Stored items
::::::::::
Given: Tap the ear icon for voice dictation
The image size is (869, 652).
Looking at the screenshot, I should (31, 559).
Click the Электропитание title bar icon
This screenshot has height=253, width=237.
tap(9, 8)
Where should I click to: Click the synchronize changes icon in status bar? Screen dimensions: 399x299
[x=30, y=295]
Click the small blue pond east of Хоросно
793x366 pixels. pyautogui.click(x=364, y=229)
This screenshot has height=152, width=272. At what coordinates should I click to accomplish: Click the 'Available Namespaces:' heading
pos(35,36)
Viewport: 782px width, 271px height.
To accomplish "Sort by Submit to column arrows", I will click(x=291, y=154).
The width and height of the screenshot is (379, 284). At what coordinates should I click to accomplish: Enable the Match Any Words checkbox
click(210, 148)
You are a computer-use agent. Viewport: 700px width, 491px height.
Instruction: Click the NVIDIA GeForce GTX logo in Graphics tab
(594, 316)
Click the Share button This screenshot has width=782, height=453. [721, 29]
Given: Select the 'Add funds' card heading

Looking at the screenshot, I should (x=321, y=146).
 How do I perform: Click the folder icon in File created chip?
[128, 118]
::::::::::
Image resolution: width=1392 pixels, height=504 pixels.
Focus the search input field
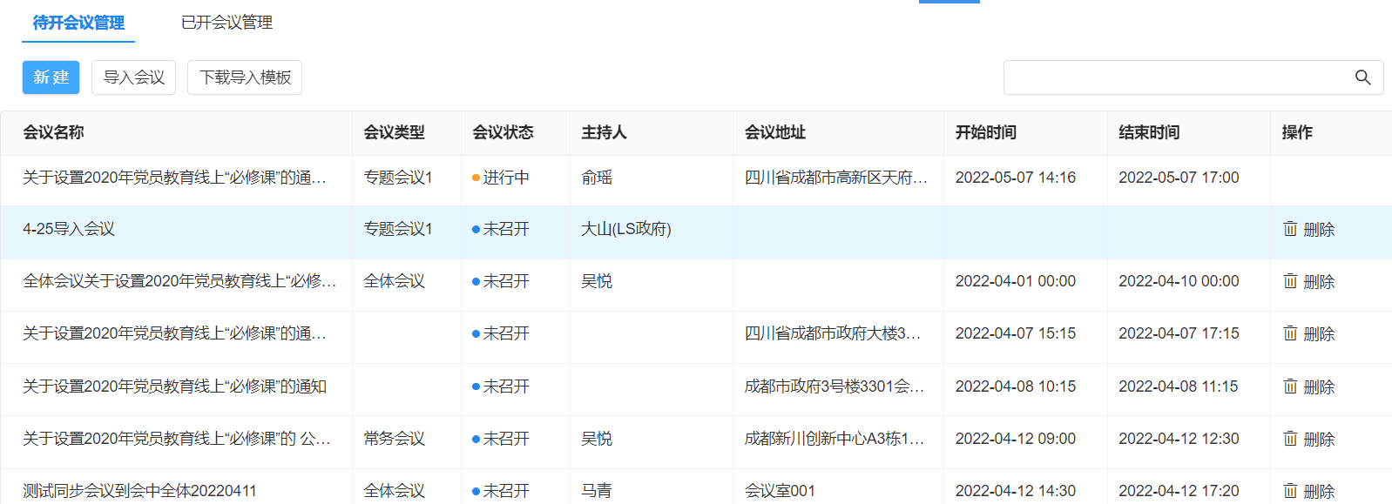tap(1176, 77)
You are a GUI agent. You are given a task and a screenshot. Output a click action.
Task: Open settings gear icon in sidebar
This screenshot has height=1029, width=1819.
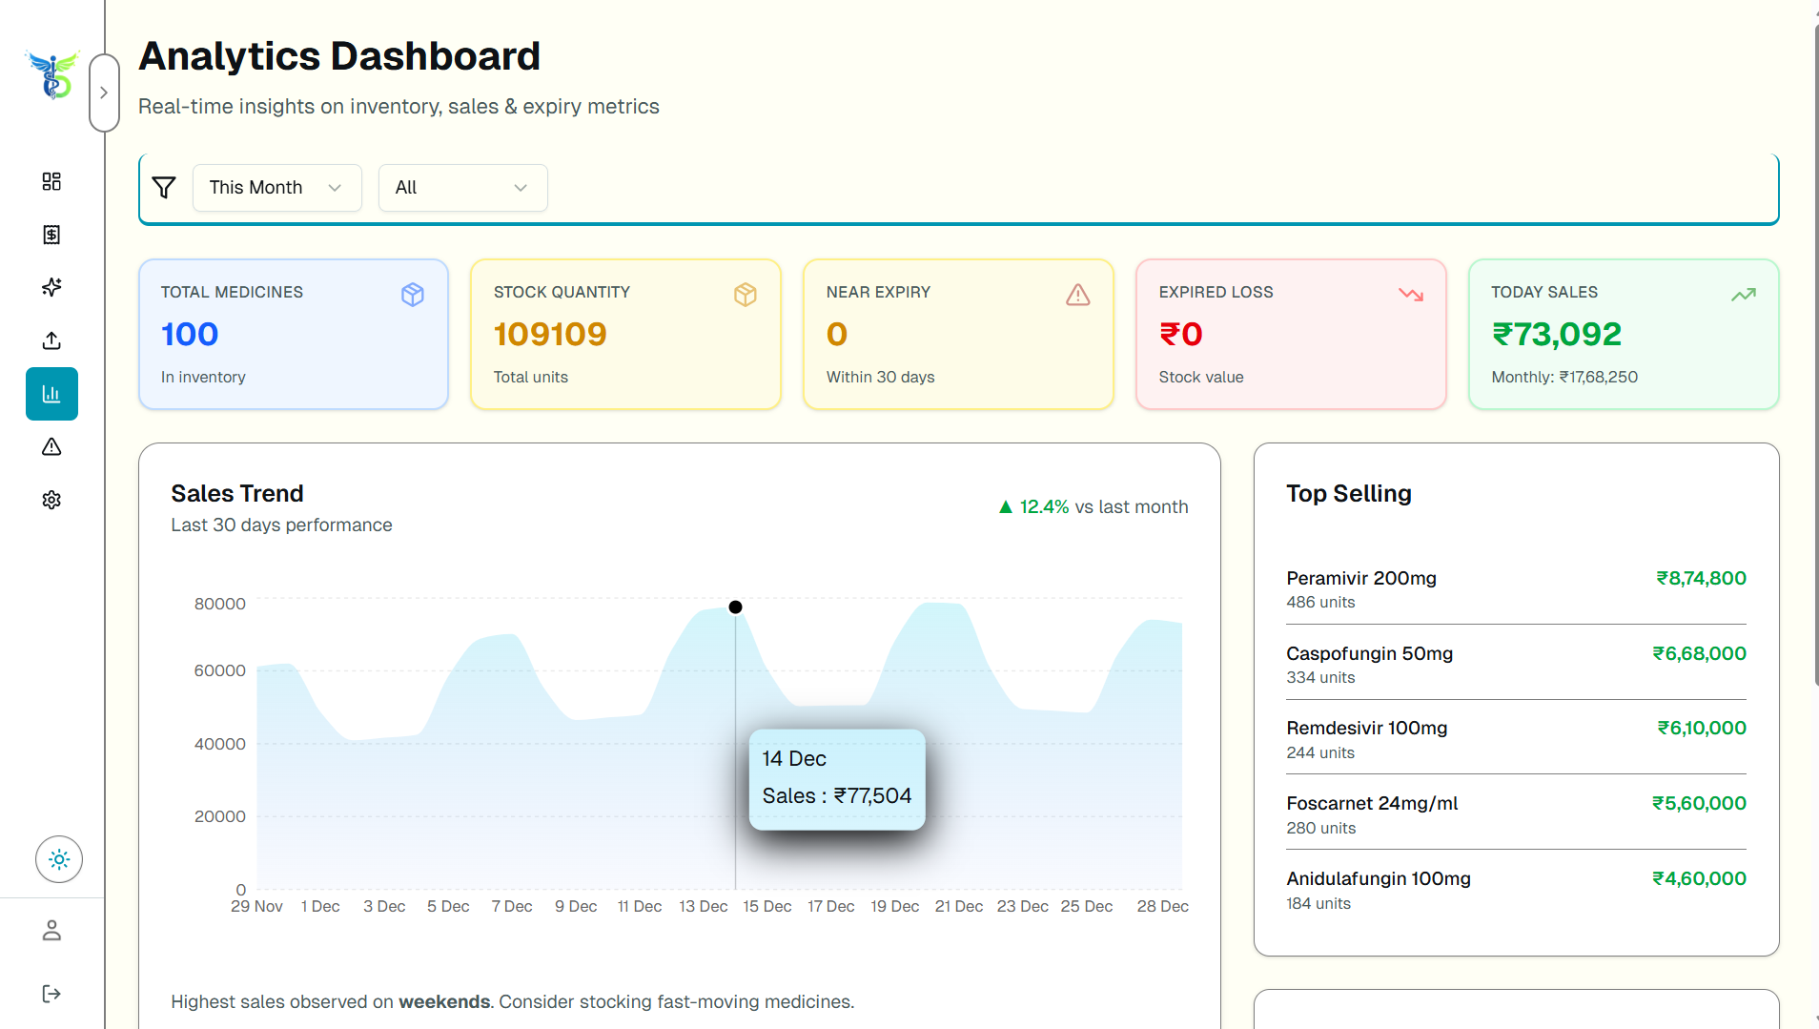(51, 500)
::::::::::
*Exercise details:*
Among the lines above, which ones include the word "agent"? Copy them.

*Expected answer:*
You are a computer-use agent. Viewport: 700px width, 491px height.
You are a GUI agent. You are given a task and a screenshot. Output a click action.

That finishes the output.